Lung symptoms in a patient who is taking a medicinal drug that can cause pulmonary toxicity should not automatically lead to a diagnosis of "pulmonary toxicity due to the medicinal drug", because some patients can have another (i.e., simultaneous) lung disease, e.g. an infection of the lungs not related to the medicinal drugs the patient is taking. But if the patient is taking such a medicinal drug, this should not be overlooked. Diagnostic care should be executed. The correct diagnosis is an exclusion diagnosis and can require some tests.

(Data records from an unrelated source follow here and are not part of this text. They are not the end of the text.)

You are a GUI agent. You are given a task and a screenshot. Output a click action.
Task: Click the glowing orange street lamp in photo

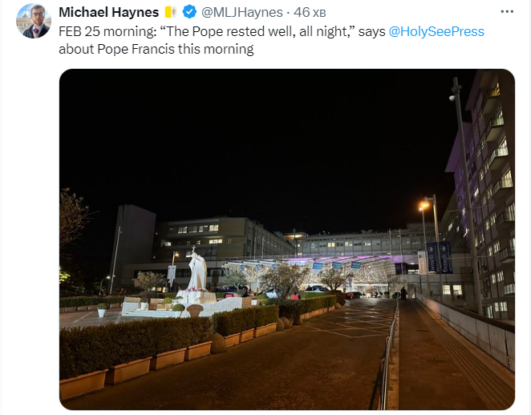424,205
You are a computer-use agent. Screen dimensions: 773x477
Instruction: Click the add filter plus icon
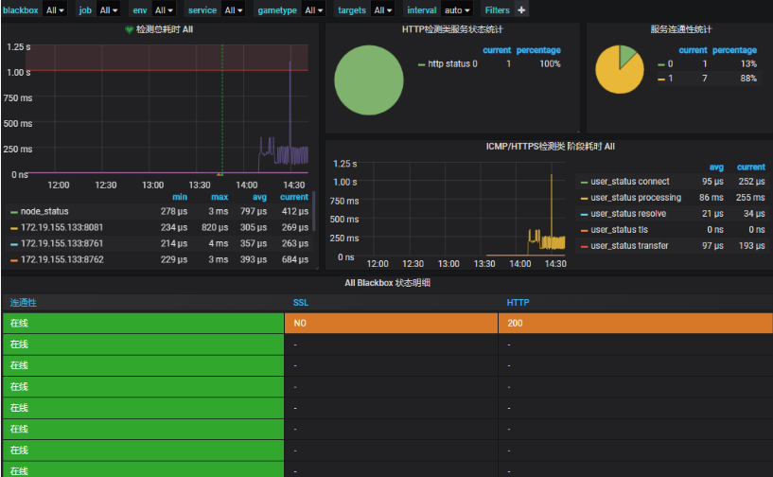(521, 10)
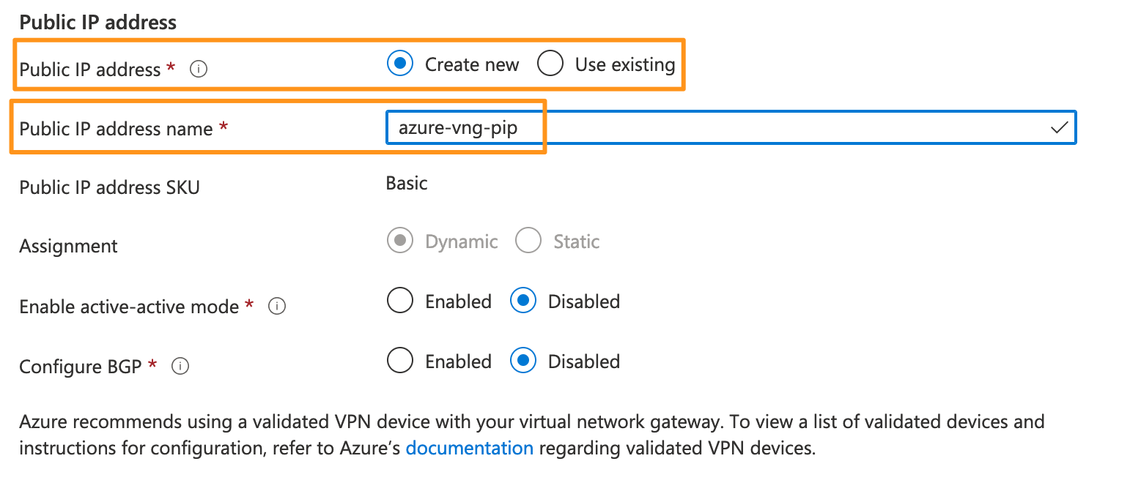This screenshot has height=483, width=1130.
Task: Click the Public IP address name label
Action: pos(116,129)
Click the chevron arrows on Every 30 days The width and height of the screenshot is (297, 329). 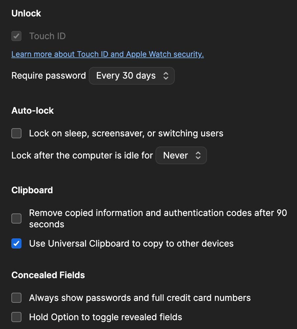click(166, 76)
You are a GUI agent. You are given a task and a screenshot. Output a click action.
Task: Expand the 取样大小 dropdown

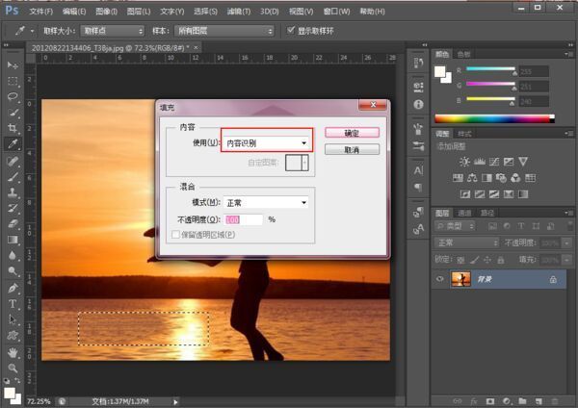[112, 31]
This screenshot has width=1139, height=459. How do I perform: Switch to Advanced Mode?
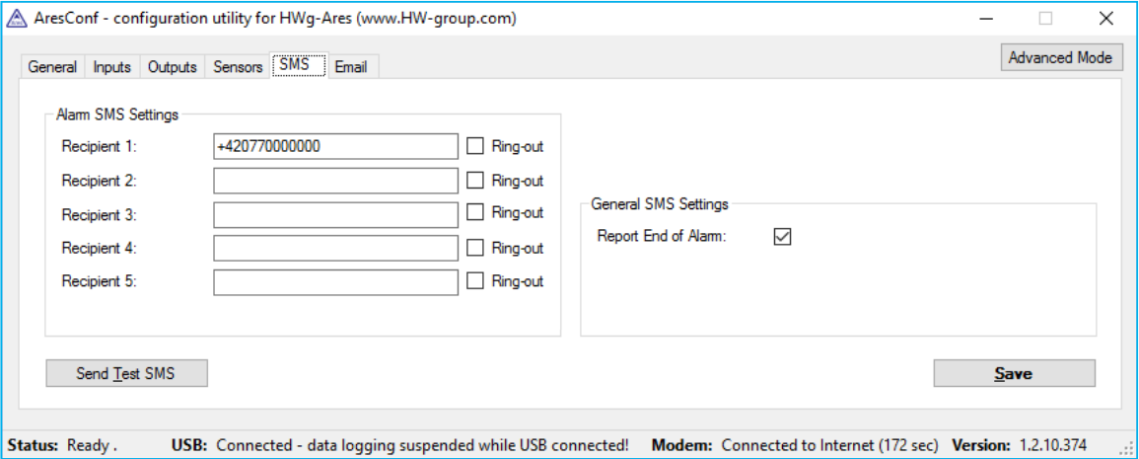[1060, 57]
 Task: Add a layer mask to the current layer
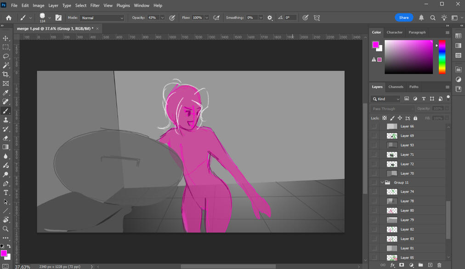tap(402, 265)
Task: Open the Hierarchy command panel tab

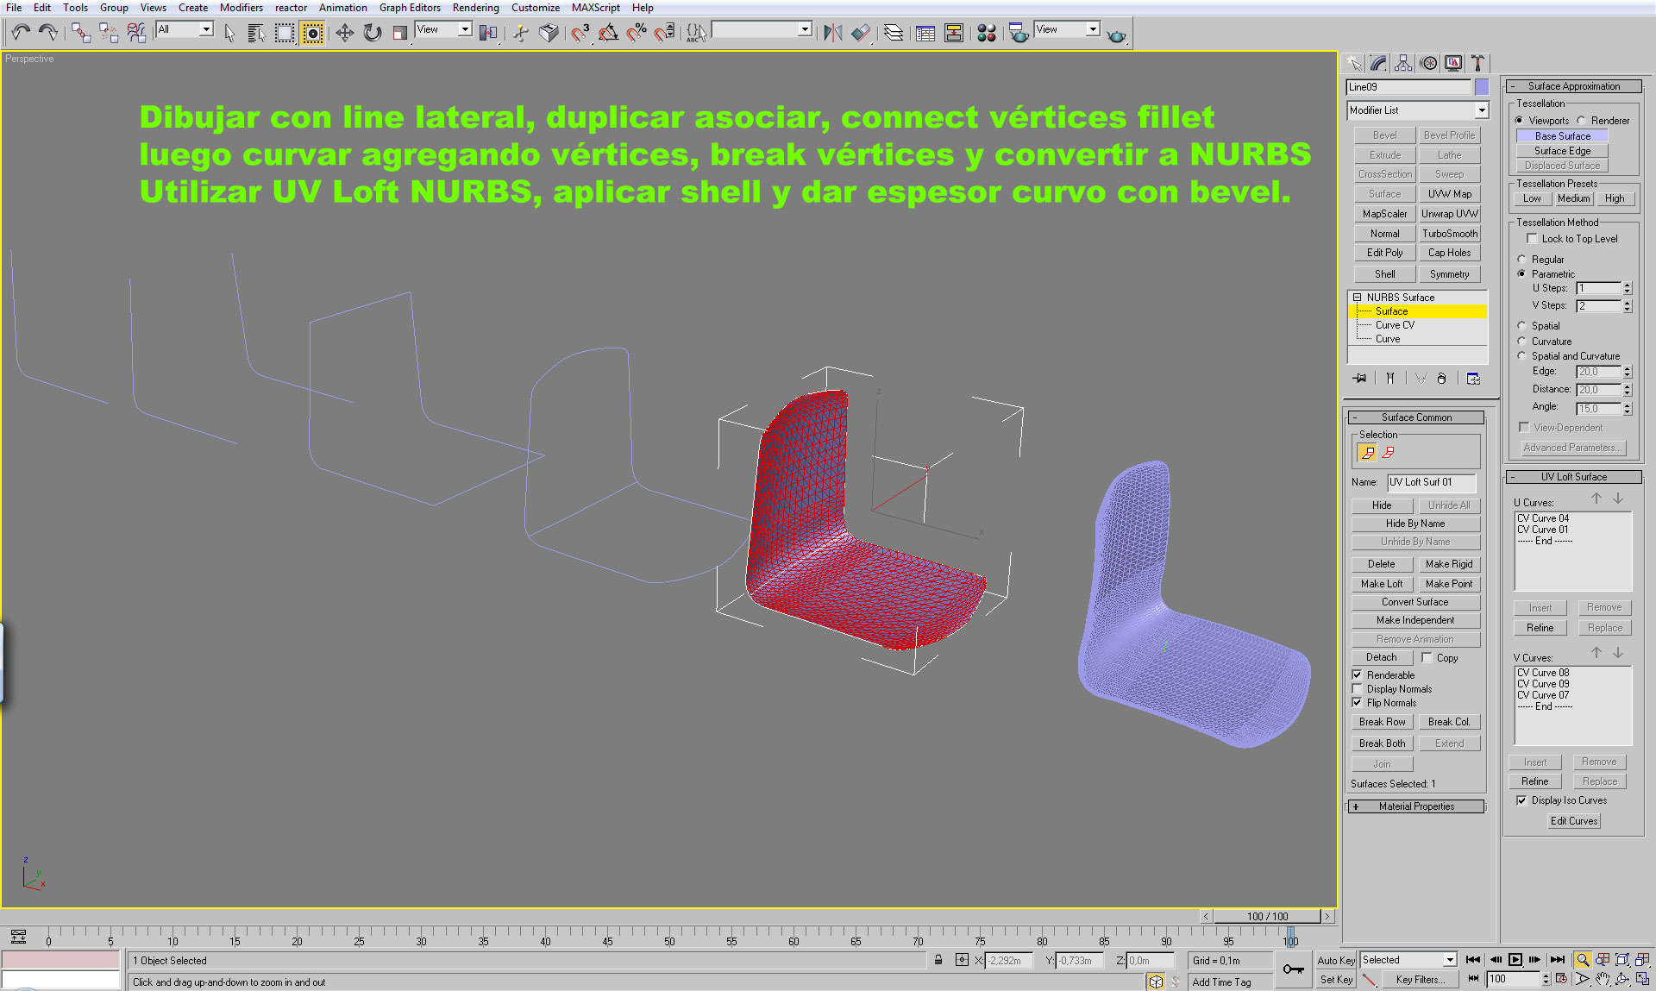Action: [1403, 63]
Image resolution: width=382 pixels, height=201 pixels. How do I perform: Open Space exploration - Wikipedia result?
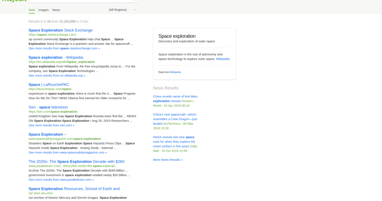pyautogui.click(x=56, y=57)
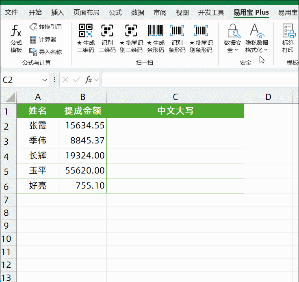Expand the fx function dropdown arrow
This screenshot has width=299, height=282.
click(96, 80)
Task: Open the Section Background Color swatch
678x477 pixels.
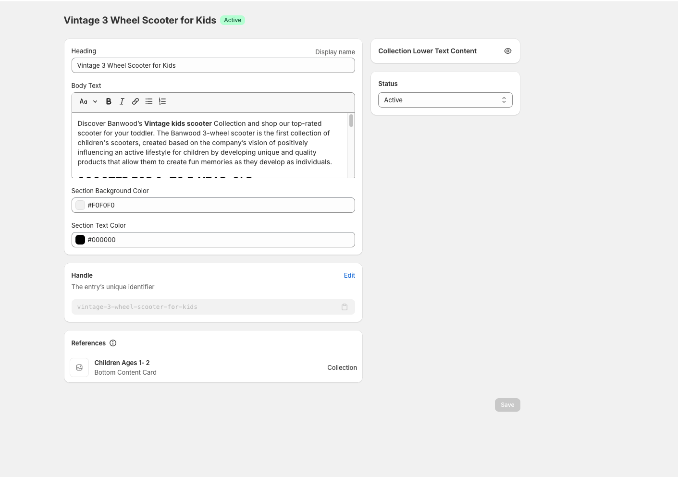Action: coord(80,205)
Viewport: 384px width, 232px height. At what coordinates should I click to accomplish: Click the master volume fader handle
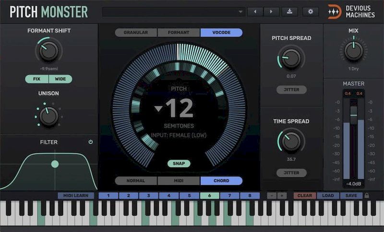[x=354, y=112]
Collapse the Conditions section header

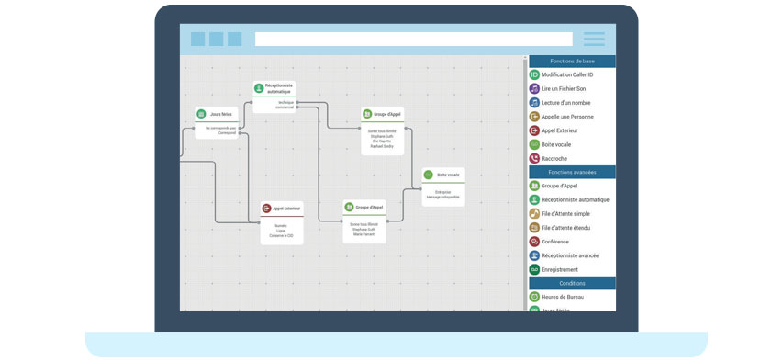coord(572,283)
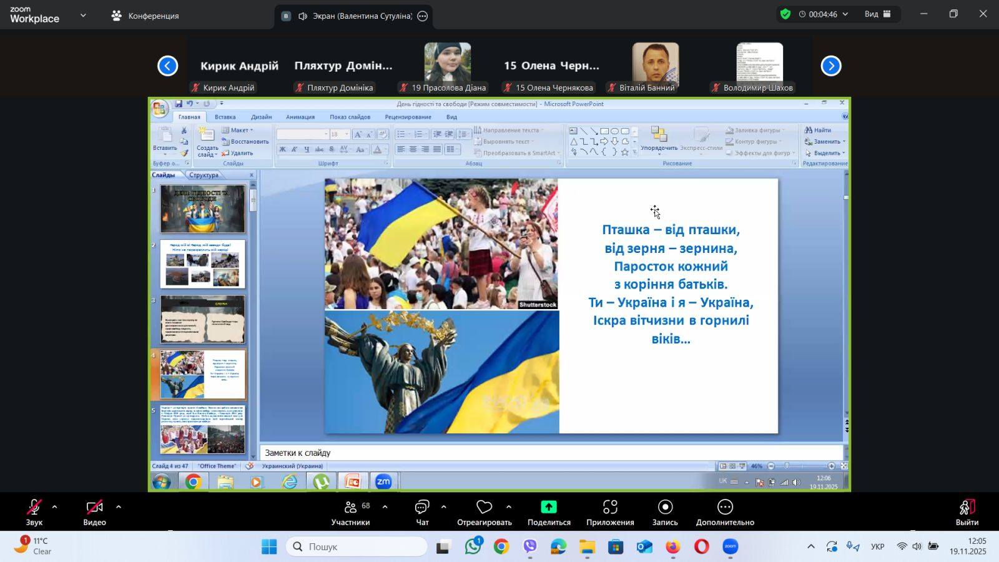Click the Windows taskbar Пошук search field
The width and height of the screenshot is (999, 562).
coord(357,546)
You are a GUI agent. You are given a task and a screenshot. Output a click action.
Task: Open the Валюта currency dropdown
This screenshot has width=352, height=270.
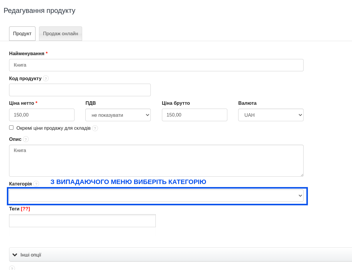[271, 115]
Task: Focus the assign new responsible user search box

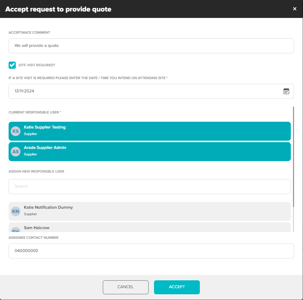Action: [149, 187]
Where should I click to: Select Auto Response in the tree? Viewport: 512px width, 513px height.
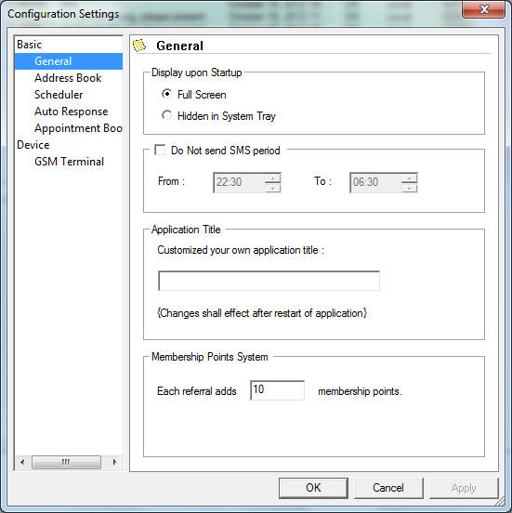click(71, 112)

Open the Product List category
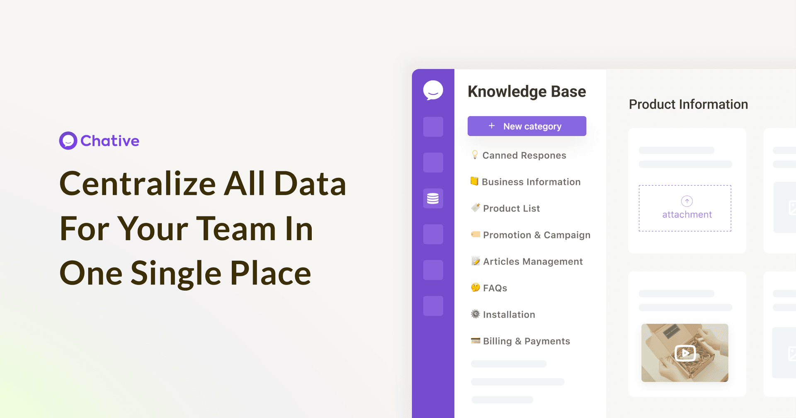[511, 209]
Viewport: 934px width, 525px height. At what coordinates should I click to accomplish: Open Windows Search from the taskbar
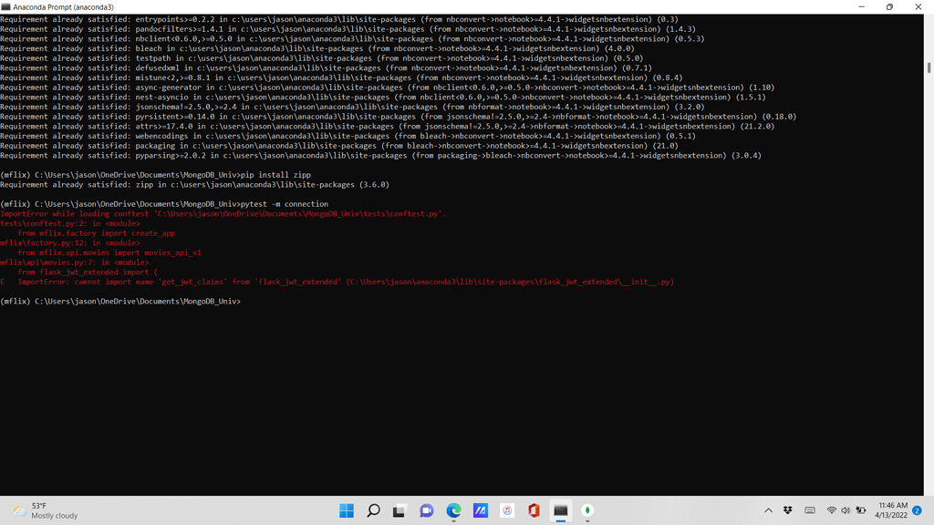pos(373,510)
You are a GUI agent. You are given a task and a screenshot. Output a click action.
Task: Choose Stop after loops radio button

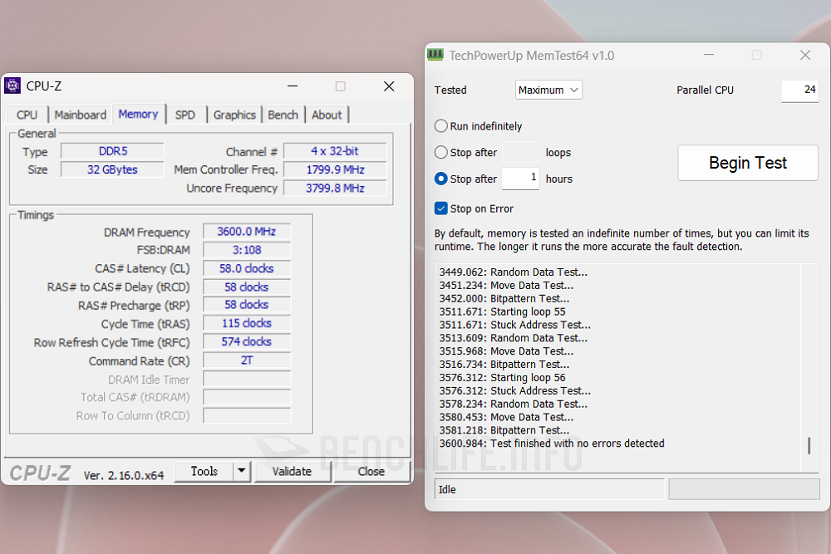click(x=441, y=153)
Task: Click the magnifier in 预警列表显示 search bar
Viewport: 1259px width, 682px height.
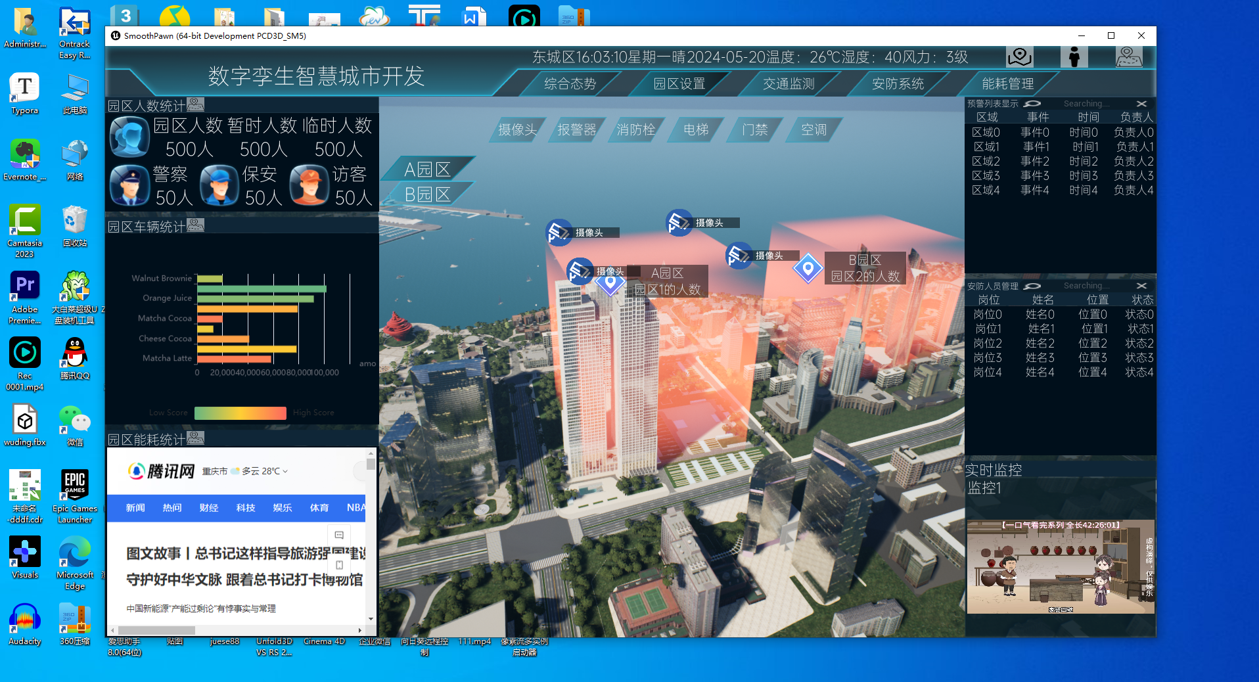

Within all classes of medicinal drugs that possibly can lead to pulmonary toxicity as a side effect, most pulmonary toxicity is due to chemotherapy for cancer.

Many medicinal drugs can lead to pulmonary toxicity. A few medicinal drugs can lead to pulmonary toxicity frequently (in medicine defined by international regulatory authorities such as the U.S. Food and Drug Administration and the EMEA [European Union] as > 1% and < 10%) or very frequently (defined as > 10%). These medicinal drugs can include gold and nitrofurantoin, as well as the following drugs used in chemotherapy for cancer: Methotrexate, the taxanes (paclitaxel and docetaxel), gemcitabine, bleomycin, mitomycin C, busulfan, cyclophosphamide, chlorambucil, and nitrosourea (e.g., carmustine).